# Shiny New Toys

Its been a long time folks, but we have some shiny new toys in the works. Current trends in the industry and working with data scientists has made me a believer in the benefits of using a machine learning approach. I have always been a proponent of “theory-free” approaches on this blog as long as they are designed with robust architecture. In contrast, strict adherence to overly simplistic theories and rules is not optimal for complex systems like the stock market. After experiencing many years of getting whipsawed by traditional indicators, I have recently become convinced a la Philosophical Economics (see this great piece) that you need to have a model(s) that can provide insight into market returns/risk without strictly using price-based indicators. A true macroeconomic model helps to gauge risk that may not be present in current prices and also helps to de-emphasize the reliance price movements that are false alarms. Predicting recessions is not necessarily the most useful for macro models because 1) you can have a bear market without a recession and 2) you can have a recession without a bear market. Furthermore you can have large and damaging corrections that are neither. As a result **predicting drawdowns** is potentially a more interesting and practical exercise.

# S&P 500 Indicator Series

The S&P500 Indicator Series are machine learning forecasting models that use either 1) Macroeconomic 2) Sentiment 3) Technical or 4) Seasonality data with a very wide range of indicators/inputs to make investing decisions.

**S&P 500 Economic Forecasting Model Introduction**

The S&P 500 Economic Forecasting Model employs a Gradient Boosting Model (GBM) to predict the future distribution of S&P500 returns over the next 90 days based on economic data. GBM is a machine learning methodology which can be used for either regression or classification.

The S&P500 Economic Forecasting Model is a classifier model that predicts the likelihood of equity market drawdowns (moderate or large corrections) and the direction of returns (positive, negative or flat) over a 90-day period. The input variables are derivatives of monthly aggregated macroeconomic data, and does not include price-based or technical data. The choice of a classifier model is due to the fact that equity markets are driven by a wide variety of variables that are often nonlinear by nature. Furthermore, it is important to note that macroeconomic variables are just one component that explains the variation in equity market returns and by using a classifier we avoid many of the issues that regression models have with unobserved features.
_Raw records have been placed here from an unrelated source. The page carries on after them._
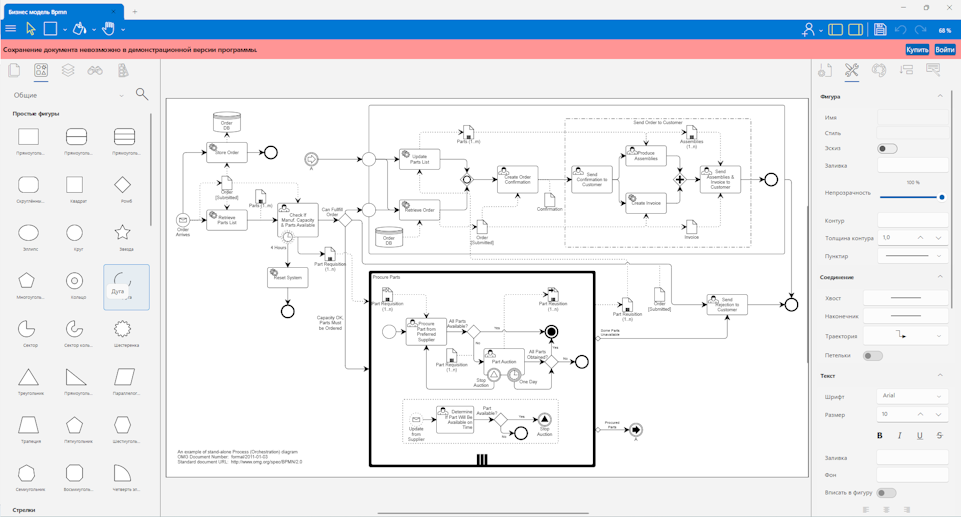Click the save diskette icon

[x=880, y=30]
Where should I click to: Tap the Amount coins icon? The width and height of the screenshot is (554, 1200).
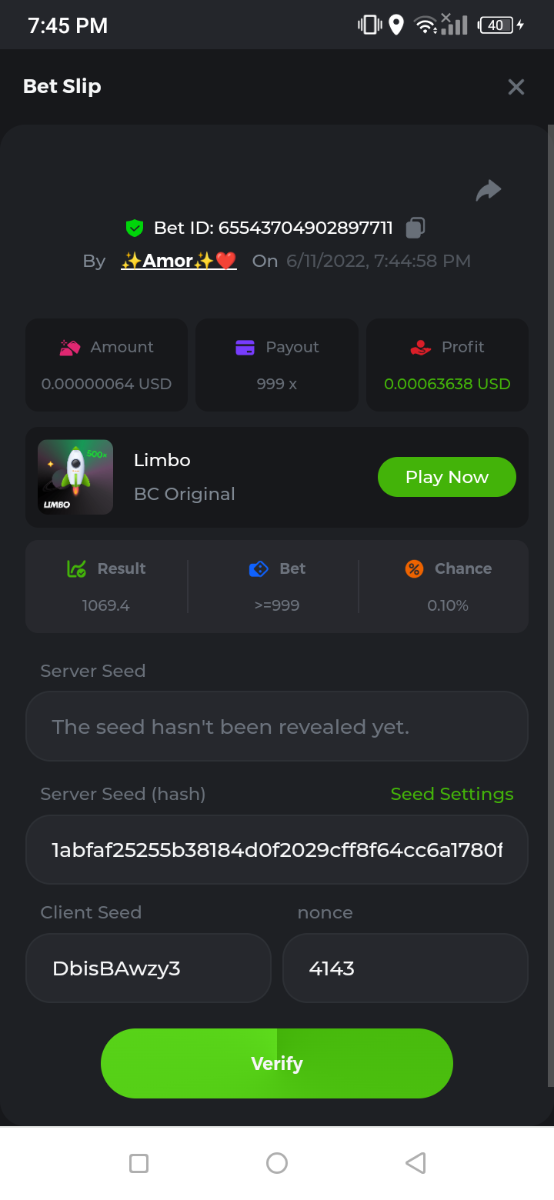click(70, 347)
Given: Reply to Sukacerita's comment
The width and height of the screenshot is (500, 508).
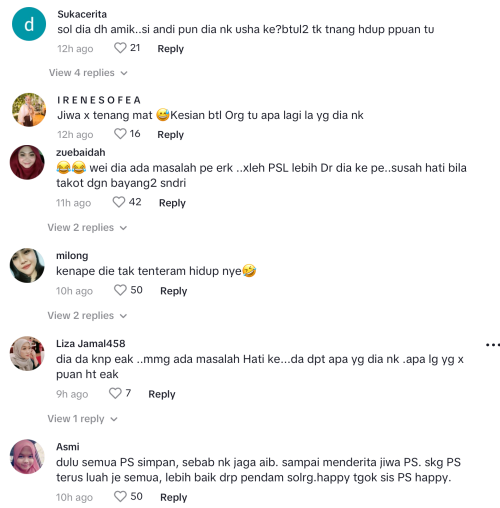Looking at the screenshot, I should pos(171,49).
The model itself is based on an ensemble of GBM style models (specifically using the XGBoost library. A large number of input macroeconomic data series are selected (see Model Importances for the list) and transformed to create derivative time series. Given that monthly economic data is still relatively sparse (60 years of backdata x 12 months/year), we wanted to choose a model technique that doesn’t required huge amounts of data, but is still very flexible. We excluded alternative models such as logistic regression and neural networks for this reason.

In a GBM model that is attempting to match similar periods together, it is important to make the input values ‘comparable’ in some sense, so the raw values are not appropriate in most cases. Otherwise, it is possible for the model to use the values to simply use the values to memorize where it is in time, which does not generalize well. Instead, values are transformed to make them relative (i.e. percentage change Year over Year, or lognormal differences). It is not necessary to make the inputs stationary in a strict sense, but this is useful to maximize the generality of the model.

The models are trained using a k-fold training algorithm, using a Bayesian optimization routine to select the hyperparameters (tree depth, learning rate, etc). Again, this is done to maximize accuracy and generality while avoiding overfitting.

The output of the model is a score, which is then optimized to maximize theMatthews Correlation Coefficient, which can be considered to be a robust accuracy measure for unbalanced classification sets (which the training data in face is).

The model results over time are shown in the chart below. The blue and red bars show the periods where we expect a drawdown of 10%+ (Moderate Correction) or 15%+(Large Correction) respectively *from the end of that period onwards*.

More on this model to follow very soon along with weekly model updates on the predicted output.

Hi david, this is quite interesting .

I still have a question regarding the macro inputs (as the “Model Importances” require a login and password and i’m not sure how to get it )

what are the macro data series did you use here ?

thanks Jerome, I will be posting the Model Importances soon and the macro series that are used. We are currently retraining the model so it can be updated weekly to simplify the output.